J. Biol. Chem., Vol. 256, Issue 22, 11585-11590, 11, 1981
Inactivation of hepatic acetyl-CoA carboxylase by catecholamine and its agonists through the alpha-adrenergic receptors
S Ly and KH Kim
The effects of adrenergic agonists on acetyl-CoA carboxylase and fatty acid
synthesis were studied in isolated rat hepatocytes from mature rats (300 to
350 g). Norepinephrine and phenylephrine inactivate acetyl- CoA carboxylase
activity and inhibit fatty acid synthesis. The effects of both
norepinephrine and phenylephrine were blocked by the alpha- adrenergic
receptor blockers, phentolamine and phenoxybenzamine, and unaffected by the
beta-receptor blocker propranolol. This inactivation was not mimicked by
the beta-agonist isoproterenol.
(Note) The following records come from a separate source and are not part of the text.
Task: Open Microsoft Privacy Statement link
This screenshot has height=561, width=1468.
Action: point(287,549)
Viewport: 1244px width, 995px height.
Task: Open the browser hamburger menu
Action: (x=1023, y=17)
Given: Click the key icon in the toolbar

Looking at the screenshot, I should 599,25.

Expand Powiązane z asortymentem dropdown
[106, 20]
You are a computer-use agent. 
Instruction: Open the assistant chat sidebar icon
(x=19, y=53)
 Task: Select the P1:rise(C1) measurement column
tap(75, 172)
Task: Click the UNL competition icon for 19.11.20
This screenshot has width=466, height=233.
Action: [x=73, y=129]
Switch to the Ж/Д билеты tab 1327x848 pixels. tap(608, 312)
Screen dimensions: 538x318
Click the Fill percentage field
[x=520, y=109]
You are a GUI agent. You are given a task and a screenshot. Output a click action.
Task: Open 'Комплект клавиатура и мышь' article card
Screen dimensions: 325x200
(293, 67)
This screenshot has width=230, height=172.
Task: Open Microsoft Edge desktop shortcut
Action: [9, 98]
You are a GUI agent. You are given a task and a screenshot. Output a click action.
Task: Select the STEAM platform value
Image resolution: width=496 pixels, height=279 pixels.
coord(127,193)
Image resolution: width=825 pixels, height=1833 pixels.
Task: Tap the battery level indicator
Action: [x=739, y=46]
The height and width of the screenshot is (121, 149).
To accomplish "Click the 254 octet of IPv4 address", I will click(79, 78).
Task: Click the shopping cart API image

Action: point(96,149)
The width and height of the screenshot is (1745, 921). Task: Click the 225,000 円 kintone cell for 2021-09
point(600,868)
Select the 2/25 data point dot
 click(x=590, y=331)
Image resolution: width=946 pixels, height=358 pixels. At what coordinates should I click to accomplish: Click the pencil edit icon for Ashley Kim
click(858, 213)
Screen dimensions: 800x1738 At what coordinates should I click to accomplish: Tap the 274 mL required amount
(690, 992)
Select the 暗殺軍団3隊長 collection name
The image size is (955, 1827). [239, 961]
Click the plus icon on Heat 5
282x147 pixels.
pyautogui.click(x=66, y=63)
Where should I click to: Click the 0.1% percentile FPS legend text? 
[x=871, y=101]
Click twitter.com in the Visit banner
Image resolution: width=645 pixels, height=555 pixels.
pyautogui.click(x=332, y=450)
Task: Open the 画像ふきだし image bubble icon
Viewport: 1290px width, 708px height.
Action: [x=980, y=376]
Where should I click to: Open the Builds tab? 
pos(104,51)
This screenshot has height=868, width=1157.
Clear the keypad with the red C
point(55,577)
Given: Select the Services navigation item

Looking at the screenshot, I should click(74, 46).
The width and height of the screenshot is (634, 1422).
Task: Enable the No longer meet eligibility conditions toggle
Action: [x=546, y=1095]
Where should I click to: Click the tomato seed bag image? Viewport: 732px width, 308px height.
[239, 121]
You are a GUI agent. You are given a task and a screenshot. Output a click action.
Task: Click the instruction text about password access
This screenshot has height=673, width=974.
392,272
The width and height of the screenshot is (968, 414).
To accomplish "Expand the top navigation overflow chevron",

The measurable increase in cyclic AMP
levels caused by norepinephrine and phenylephrine was abolished by the
alpha-antagonist phentolamine and diminished by the beta-antagonist
propranolol. Calcium depletion potentiated the increase in cyclic AMP
levels by phenylephrine but abolished the phenylephrine inactivation of the
carboxylase. The inactivation of acetyl-CoA carboxylase by phenylephrine
was correlated with an increase in the incorporation of [32P]phosphate into
the enzyme. Thus, catecholamines and their agonists promote phosphorylation
and inactivation of acetyl-CoA carboxylase through the alpha-adrenergic
receptor, and the inactivation requires calcium.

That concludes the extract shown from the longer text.